EXTRACT start
Nobody answered one question so I'll ask it again.What do they do with the tube when you have a after market exhaust installed????
vern


----------



## Jspeed (Dec 23, 2001)

vern said:


> *Nobody answered one question so I'll ask it again.What do they do with the tube when you have a after market exhaust installed????*


You plug it with whatever that's suitable. You can get a plug specifically designed for this from the service department, you can use a golf tee, or you can use a screw.


----------



## MR325iT (Feb 21, 2002)

Cliff330i said:


> *it hit the exhaust tips scraping them and also bending them slightly upward. *


Wow - instant DTM tips. You could probably sell your stock exhaust now for like $800.


----------



## webguy330i (Jan 9, 2002)

Ack said:


> *Chris (webguy) did this. He likes the new sound the car makes. It definitely is louder. We pulled the valve on his car and revved the engine. Then we did the same thing with my car (pre-CAI) and noticed a difference in how loud the car was. I don't know about any performance gains/losses; and actually seriously doubt it would have any. :dunno: *


It really does make a big difference in the sound. Anyone who has done this: try taking the car up to about 2500 rpms then shifting to 2nd, then do the same through 4th, you will notice the sound gets deeper and deeper each time you shift.

Funny thing actually, the dealership re-attached the vacuum hose last time I took my car in, and I drove home and kept saying "Damn why is this car so quiet all of the sudden?". Next day I remembered the valve and checked it out, sure enough it was "re-enabled". Needless to say I disabled it asap.
EXTRACT end
WORK TO DO
In the thread, what three things can plug the tube when an aftermarket exhaust is installed?
INFORMATION GIVEN start
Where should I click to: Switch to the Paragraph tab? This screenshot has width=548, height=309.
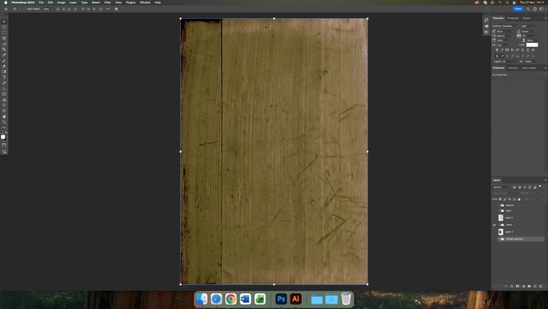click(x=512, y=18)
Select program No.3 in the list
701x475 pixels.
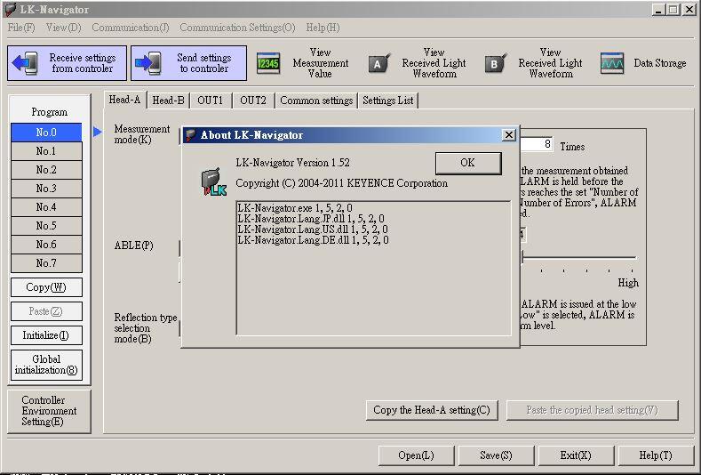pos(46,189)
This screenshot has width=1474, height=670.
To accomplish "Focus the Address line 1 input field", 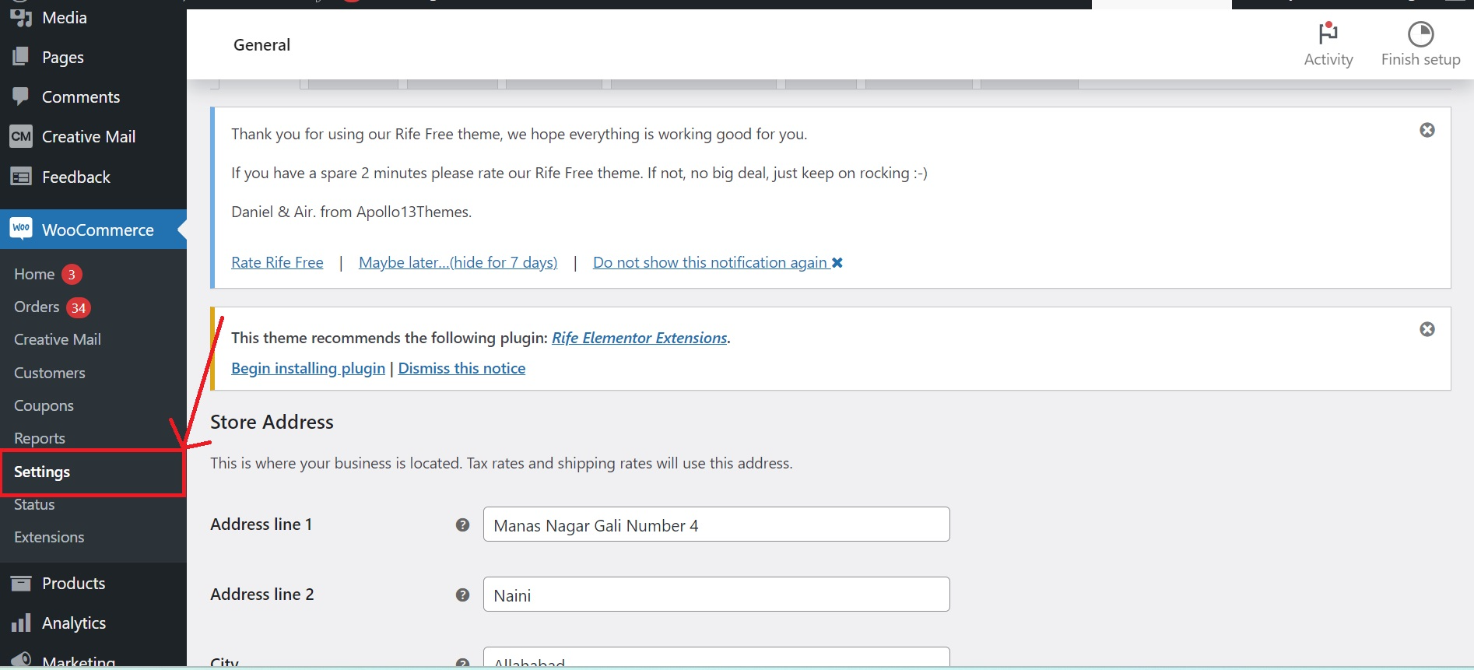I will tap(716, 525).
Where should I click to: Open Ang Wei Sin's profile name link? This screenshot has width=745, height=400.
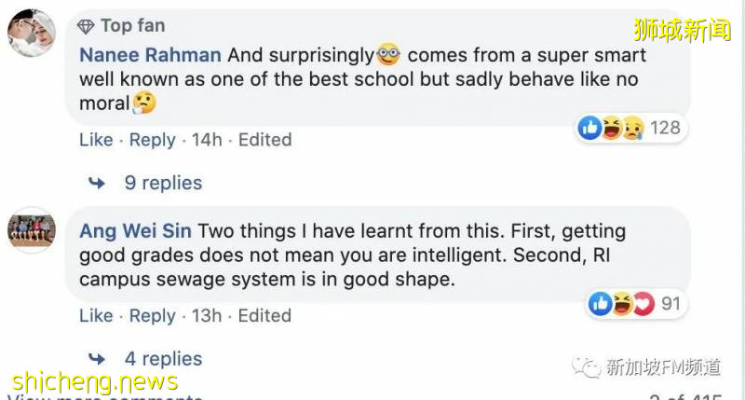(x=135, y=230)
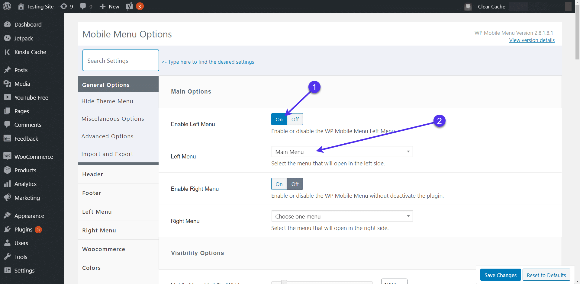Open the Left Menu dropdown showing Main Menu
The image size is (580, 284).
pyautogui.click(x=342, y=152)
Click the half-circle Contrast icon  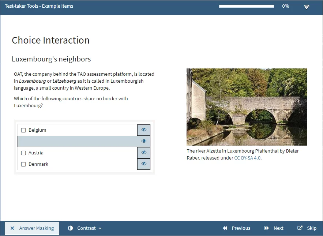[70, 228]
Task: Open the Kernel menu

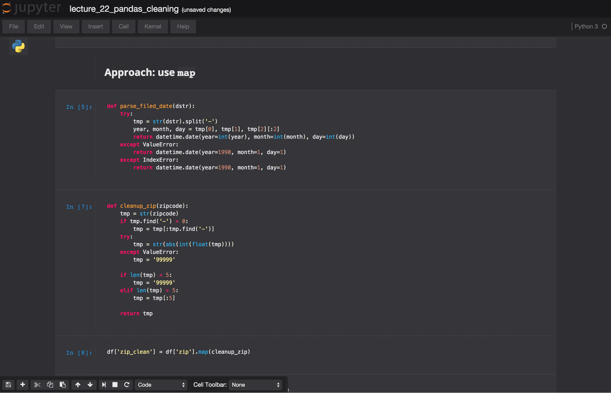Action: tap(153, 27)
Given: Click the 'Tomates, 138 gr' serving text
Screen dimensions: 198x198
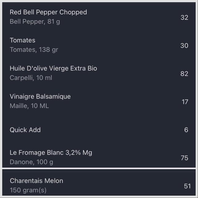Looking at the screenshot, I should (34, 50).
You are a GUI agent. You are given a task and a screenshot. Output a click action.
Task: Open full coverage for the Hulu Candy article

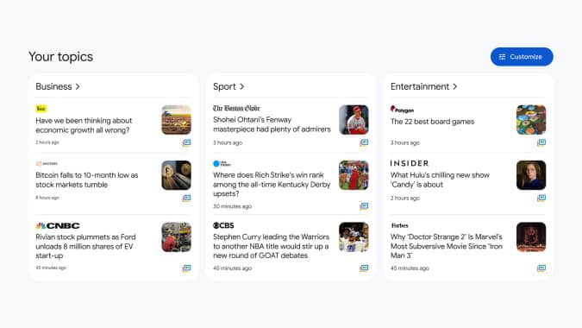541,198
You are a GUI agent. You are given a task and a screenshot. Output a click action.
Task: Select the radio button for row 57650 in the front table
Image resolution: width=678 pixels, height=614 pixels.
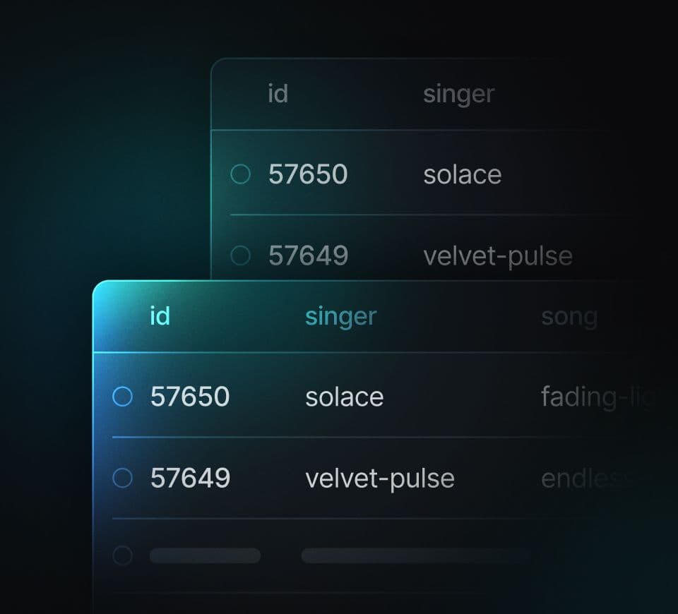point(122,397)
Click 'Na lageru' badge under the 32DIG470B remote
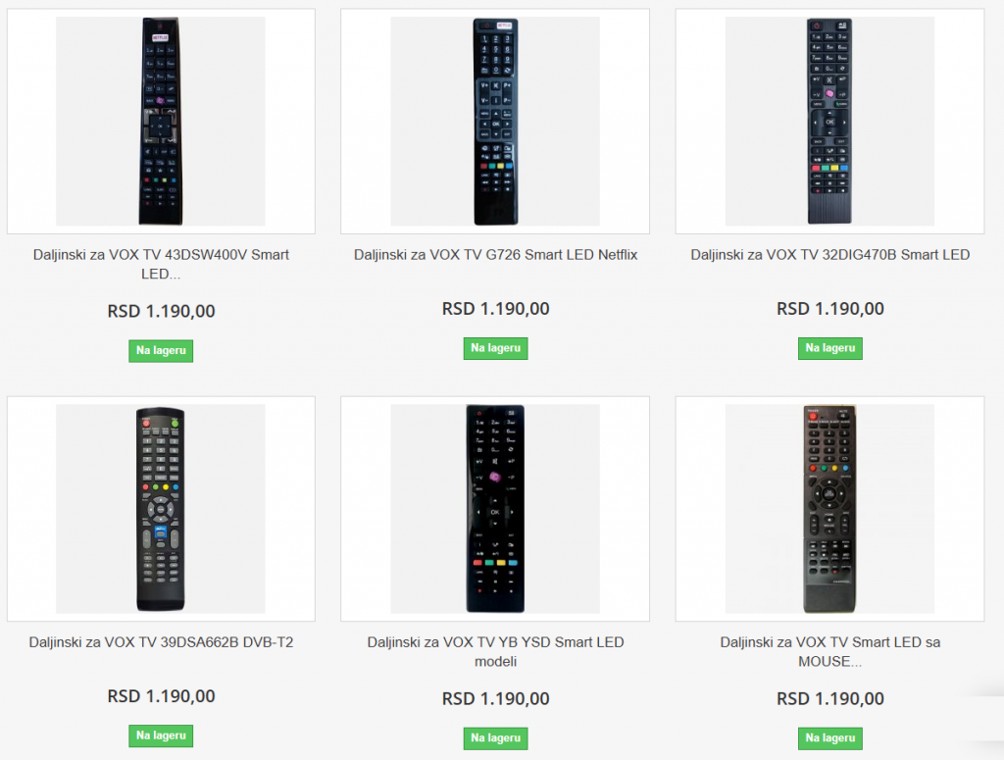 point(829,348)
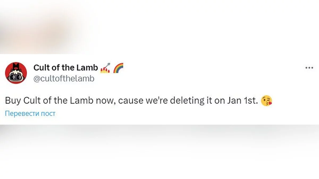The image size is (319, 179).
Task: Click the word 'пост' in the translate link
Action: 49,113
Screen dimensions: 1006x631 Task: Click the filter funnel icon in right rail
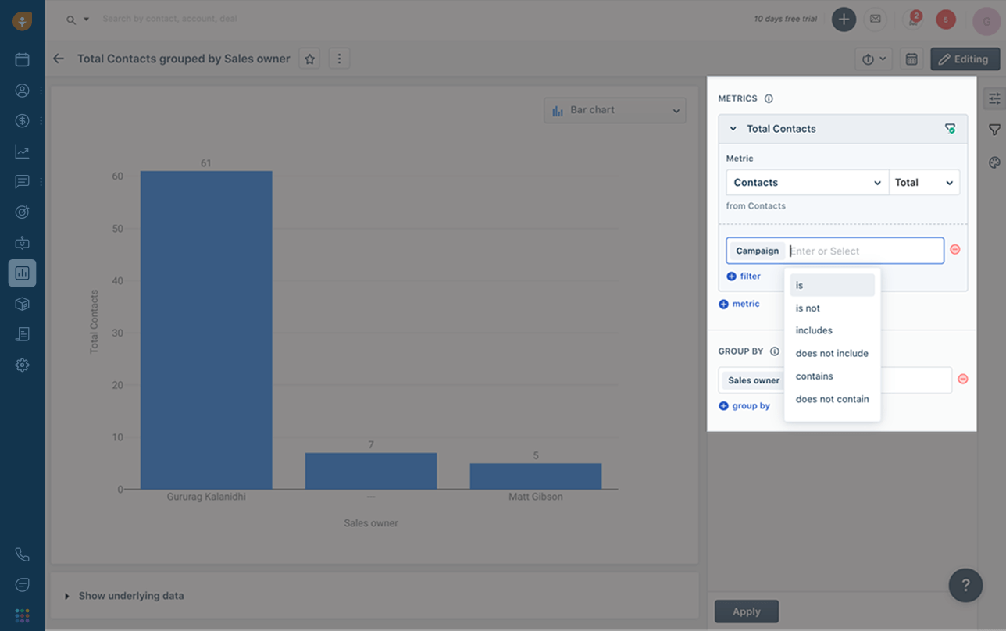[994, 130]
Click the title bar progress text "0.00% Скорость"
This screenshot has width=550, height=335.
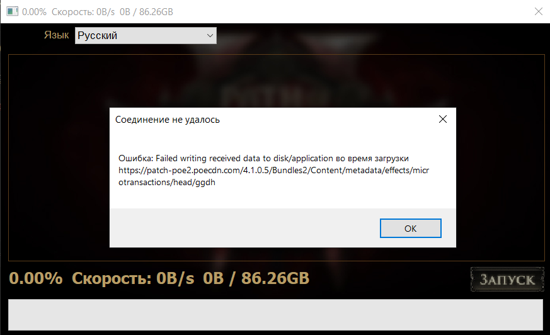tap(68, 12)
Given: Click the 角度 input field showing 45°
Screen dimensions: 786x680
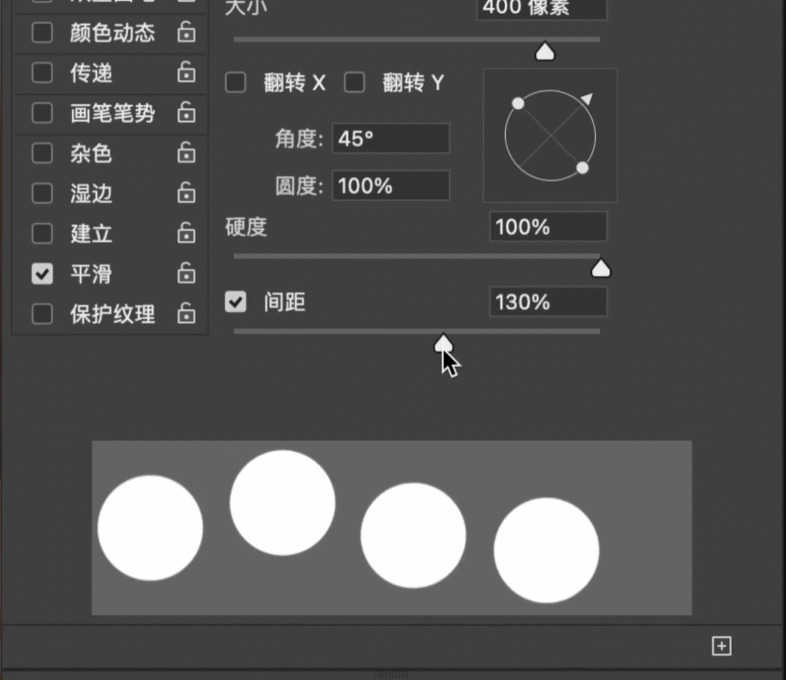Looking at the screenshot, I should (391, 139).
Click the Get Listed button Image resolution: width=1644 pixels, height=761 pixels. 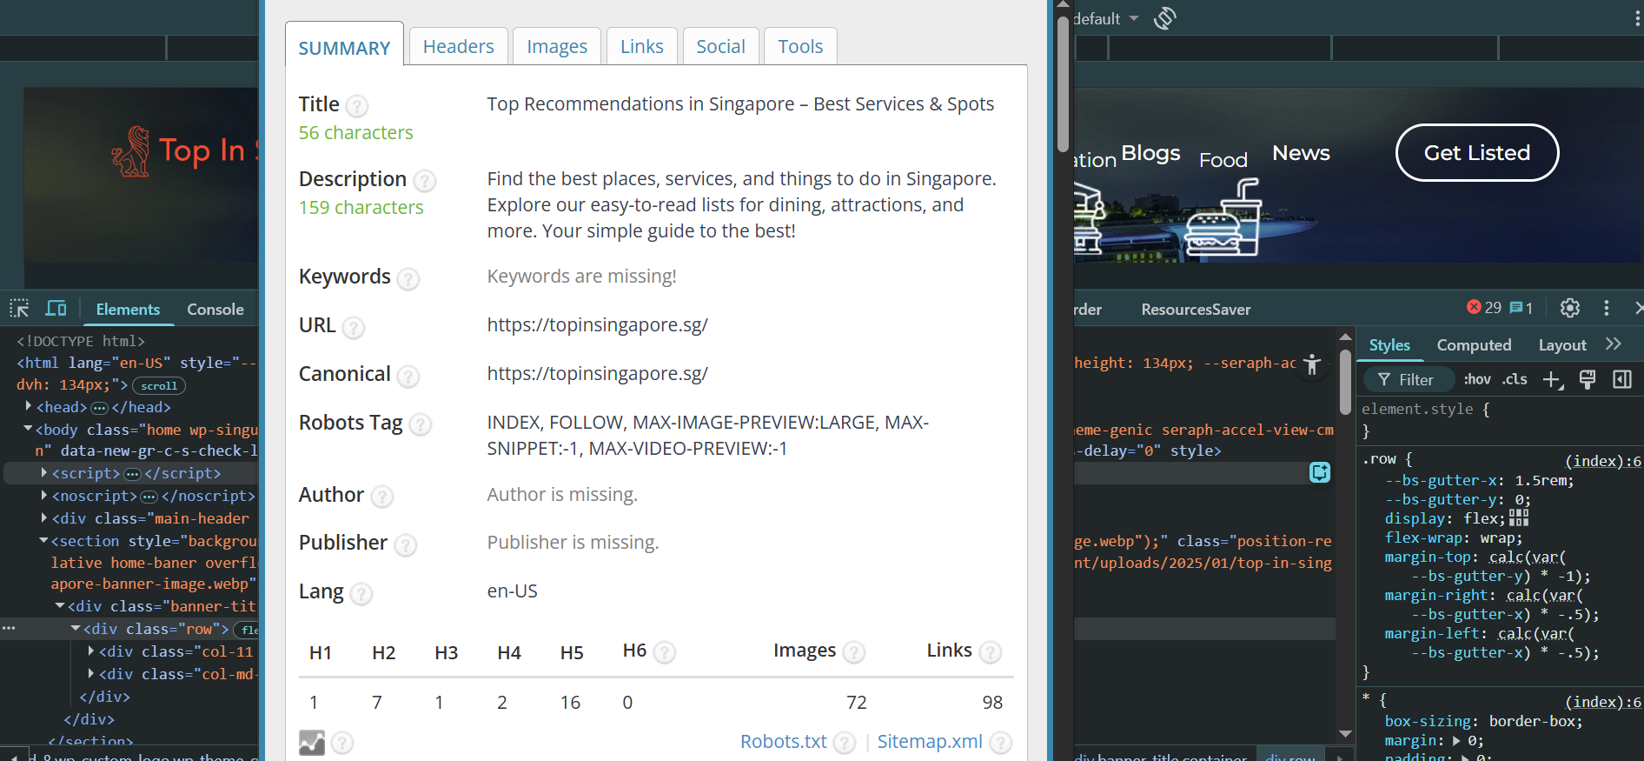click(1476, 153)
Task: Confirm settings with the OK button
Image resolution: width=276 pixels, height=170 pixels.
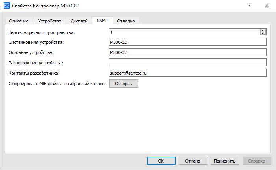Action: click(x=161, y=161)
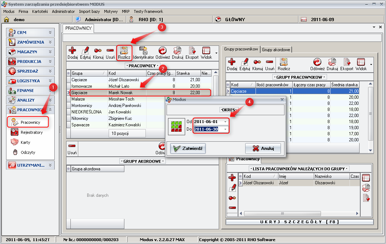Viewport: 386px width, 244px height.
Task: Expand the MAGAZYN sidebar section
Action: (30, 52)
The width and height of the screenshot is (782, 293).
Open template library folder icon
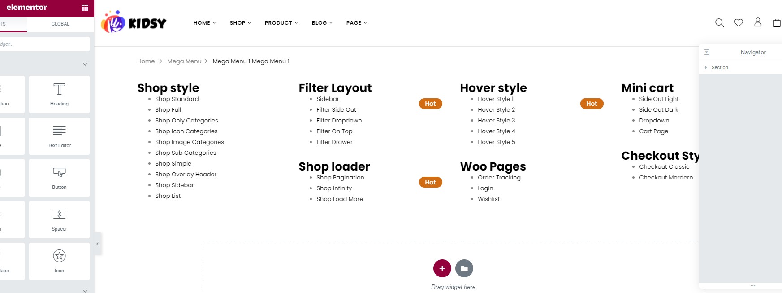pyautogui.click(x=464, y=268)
INFORMATION GIVEN end
SOLVED PROBLEM
A plug made for this purpose from the service department, a golf tee, or a screw.